Giving Incident Responders Deeper Context About What Happened

June 4, 2018
Vectra AI Security Research team
Giving Incident Responders Deeper Context About What Happened

Cybersecurity analysts are overwhelmed with security events that need to be triaged, analyzed, correlated and prioritized. If you’re an analyst, you probably have some incredible skills but are being held back by tedious, manual work.

In my last blog, I spoke about a customer in the manufacturing sector where we assisted the blue team in detecting their red team who used existing admin tools to hide their behaviors. This time I want to talk about our new threat hunting and deep investigation capabilities.

I recently assisted the security team at a customer who was the victim of a phishing attack. My goal was to help them conduct a deeper investigation of an event they initially detected without my help. While I am great at finding attackers, my goal is to augment humans so security analysts can become faster and more efficient threat hunters and incident responders. Security is better when we work together.

Anyway, we started with an employee who received a phishing email, which asked for email credentials to a website link embedded in an attached PDF. Once the attacker obtained the email credentials, the attacker—posing as the employee—sent a second phishing email to others in the company.

The second email contained another malicious PDF intended to spread the attacker’s foothold deeper inside the company. Luckily, the second phishing email was noticed by a diligent employee and the security team was immediately notified of the incident. The security team quickly turned to Recall to gain investigate what happened.
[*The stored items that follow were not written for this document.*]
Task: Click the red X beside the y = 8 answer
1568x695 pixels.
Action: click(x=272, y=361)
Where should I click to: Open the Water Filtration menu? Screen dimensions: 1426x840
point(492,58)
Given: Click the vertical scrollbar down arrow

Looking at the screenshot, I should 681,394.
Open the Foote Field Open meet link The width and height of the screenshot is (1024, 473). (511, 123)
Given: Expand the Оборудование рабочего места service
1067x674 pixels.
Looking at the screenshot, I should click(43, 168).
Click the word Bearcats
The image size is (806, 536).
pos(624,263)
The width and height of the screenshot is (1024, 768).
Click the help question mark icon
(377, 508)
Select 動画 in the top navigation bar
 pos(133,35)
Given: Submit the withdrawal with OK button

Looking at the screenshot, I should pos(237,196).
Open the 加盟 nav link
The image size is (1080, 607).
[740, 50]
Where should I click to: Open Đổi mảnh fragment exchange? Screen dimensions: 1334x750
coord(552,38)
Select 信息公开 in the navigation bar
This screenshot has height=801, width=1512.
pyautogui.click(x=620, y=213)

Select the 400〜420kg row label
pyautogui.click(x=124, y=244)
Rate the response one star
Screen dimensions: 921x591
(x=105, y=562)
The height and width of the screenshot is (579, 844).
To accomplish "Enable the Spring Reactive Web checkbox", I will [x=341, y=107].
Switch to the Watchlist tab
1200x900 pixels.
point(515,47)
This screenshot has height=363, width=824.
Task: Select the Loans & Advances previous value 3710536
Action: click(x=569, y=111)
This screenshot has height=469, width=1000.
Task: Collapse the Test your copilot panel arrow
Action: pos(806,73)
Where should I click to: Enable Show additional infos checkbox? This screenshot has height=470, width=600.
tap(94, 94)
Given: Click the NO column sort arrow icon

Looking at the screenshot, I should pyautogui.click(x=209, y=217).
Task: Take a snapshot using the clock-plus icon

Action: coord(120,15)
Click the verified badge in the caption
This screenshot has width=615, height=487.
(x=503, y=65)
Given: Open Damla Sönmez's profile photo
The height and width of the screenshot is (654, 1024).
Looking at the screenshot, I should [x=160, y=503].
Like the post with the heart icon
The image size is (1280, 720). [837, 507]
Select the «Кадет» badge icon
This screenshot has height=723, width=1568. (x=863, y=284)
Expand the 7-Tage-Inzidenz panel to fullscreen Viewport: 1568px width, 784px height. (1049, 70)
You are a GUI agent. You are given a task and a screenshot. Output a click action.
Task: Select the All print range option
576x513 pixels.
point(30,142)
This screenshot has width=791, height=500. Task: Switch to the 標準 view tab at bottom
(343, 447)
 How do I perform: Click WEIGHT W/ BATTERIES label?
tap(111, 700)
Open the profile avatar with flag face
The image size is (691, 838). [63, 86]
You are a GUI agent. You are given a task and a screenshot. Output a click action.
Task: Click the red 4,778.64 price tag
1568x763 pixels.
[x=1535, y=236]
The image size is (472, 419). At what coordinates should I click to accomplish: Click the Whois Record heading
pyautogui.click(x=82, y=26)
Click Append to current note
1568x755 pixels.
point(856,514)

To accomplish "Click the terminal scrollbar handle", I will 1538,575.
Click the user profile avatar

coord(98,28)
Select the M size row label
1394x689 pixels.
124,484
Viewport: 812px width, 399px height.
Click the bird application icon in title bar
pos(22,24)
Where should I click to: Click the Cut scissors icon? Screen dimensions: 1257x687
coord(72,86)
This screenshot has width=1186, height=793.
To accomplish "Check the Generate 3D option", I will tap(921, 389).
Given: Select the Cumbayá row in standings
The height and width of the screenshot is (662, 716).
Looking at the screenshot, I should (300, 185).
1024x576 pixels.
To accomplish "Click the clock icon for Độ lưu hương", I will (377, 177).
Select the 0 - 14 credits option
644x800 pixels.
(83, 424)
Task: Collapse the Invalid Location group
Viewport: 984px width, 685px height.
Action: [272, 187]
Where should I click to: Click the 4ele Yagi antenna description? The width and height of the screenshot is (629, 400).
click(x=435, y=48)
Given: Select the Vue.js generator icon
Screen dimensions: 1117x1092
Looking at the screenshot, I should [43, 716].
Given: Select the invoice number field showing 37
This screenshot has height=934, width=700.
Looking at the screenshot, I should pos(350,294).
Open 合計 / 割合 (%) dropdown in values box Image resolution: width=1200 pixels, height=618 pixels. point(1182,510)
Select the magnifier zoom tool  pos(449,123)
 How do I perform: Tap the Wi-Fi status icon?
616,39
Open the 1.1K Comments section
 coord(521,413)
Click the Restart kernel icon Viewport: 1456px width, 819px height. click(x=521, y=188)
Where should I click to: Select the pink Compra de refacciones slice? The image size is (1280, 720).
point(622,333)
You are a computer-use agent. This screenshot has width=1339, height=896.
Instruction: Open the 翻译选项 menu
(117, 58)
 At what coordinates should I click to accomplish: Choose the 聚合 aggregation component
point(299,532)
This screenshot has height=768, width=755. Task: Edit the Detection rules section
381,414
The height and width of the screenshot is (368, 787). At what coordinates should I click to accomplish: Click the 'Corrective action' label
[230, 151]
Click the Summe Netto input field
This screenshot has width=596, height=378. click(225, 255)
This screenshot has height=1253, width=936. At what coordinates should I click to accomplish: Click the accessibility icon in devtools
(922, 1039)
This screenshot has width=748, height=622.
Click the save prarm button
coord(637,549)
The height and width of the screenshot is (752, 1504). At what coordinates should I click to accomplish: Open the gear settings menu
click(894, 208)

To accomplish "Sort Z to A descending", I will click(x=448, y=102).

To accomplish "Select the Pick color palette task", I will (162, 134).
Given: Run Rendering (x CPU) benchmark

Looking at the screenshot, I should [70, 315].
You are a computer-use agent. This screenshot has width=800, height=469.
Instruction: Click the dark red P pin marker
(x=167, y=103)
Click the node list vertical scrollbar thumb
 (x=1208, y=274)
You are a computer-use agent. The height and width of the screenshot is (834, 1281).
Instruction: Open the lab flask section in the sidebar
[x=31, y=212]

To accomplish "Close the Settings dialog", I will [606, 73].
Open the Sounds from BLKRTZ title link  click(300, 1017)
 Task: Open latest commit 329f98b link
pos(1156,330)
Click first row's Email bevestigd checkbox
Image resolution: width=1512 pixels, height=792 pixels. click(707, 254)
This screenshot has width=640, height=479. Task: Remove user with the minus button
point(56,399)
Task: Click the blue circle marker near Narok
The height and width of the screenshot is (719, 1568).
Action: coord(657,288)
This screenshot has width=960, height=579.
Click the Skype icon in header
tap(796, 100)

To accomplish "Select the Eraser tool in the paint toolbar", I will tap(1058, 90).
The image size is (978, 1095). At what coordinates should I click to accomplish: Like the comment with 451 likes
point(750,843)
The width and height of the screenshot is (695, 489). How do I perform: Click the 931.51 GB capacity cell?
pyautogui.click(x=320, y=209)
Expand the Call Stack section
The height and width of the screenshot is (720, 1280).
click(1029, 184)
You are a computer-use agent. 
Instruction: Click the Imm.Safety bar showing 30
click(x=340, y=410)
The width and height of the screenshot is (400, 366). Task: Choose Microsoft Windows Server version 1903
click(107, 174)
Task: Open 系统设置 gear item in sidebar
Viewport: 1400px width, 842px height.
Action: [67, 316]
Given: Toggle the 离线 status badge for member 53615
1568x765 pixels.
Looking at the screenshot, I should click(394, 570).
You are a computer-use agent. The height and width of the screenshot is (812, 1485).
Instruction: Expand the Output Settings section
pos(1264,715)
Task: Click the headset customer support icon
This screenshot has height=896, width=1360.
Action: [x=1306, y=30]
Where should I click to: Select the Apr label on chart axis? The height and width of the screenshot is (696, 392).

PDF analysis and phishing domain

By storing enriched network metadata in a searchable index, I enabled the security team to dig further into the details of what happened after they suspected they were the victim of a phishing attack. The security team wanted to better understand the details about the suspect PDF to identify hidden malware.

Although the PDF did not contain any malware, the investigation led to a file hosted by Office 365 and a link to a phishing website where the employee was prompted to enter Office 365 credentials.

The PDF’s author and phishing domain were identified in the metadata that I keep stored for as long as you need it. The author’s name enabled the security team to find similar documents via open source research.

I also enabled the security team to use my incident investigation capabilities to find the phishing domain in the original email and determine which host devices communicated with that domain.

Primary host devices

To make the investigation move along faster, I correlated the metadata I collected with specific host devices and accounts. This enable the security team to search based on a specific name across a specific data range.

In this investigation, the security team identified a window of time when the phishing email was first sent. This marked the start of the compromise. We then looked at activity on the account and host devices related to the email to see exactly what happened before and after the phishing email was sent.

LDAP usage

Our investigation into the primary host devices showed two anomalous periods shortly after the initial compromise. The first time-period coincided with a spike in LDAP traffic across the entire network. Further review showed that this spike was present in several, but not all, secondary host devices.

Digging into the initial LDAP spike for the primary hosts showed even more traffic related to LDAP reconnaissance – a sign of anomalous behavior. The LDAP spike indicated that the threat progressed through the attack lifecycle to reconnaissance and lateral movement behaviors.

DCE/RPC usage

Both host devices saw spikes in Distributed Computing Environment/Remote Procedure Call (DCE/RPC) traffic during the compromise. None of these spikes lined up with network-wide increases in the customer environment.

It’s important to note that these calls require code execution on the host devices. This traffic is driven by applications, the operating system or scripts running on the host devices’ systems.

Digging into one spike seen with the primary host devices, we found one instance of over 10,000 calls over a 10-minute period that contained the type and number of requests typical of Active Directory (AD) reconnaissance.

Secondary host devices

After the initial communication was sent, secondary host devices communicated with the phishing domain. Similar spikes were seen shortly after the initial communication with the phishing domain.

Nearly all communication came from one secondary host device. Like the activity seen with the primary hosts, the sudden increase in requests and the types of requests pointed to reconnaissance behaviors.


From the observed artifacts and investigation, my Recall capabilities gave the security team conclusive context about the phishing email attack and detailed guidance about how to respond quickly.

Working together, we determined the scope of the threat and identified the host devices that were at risk before the attack could spread further and deeper inside the network.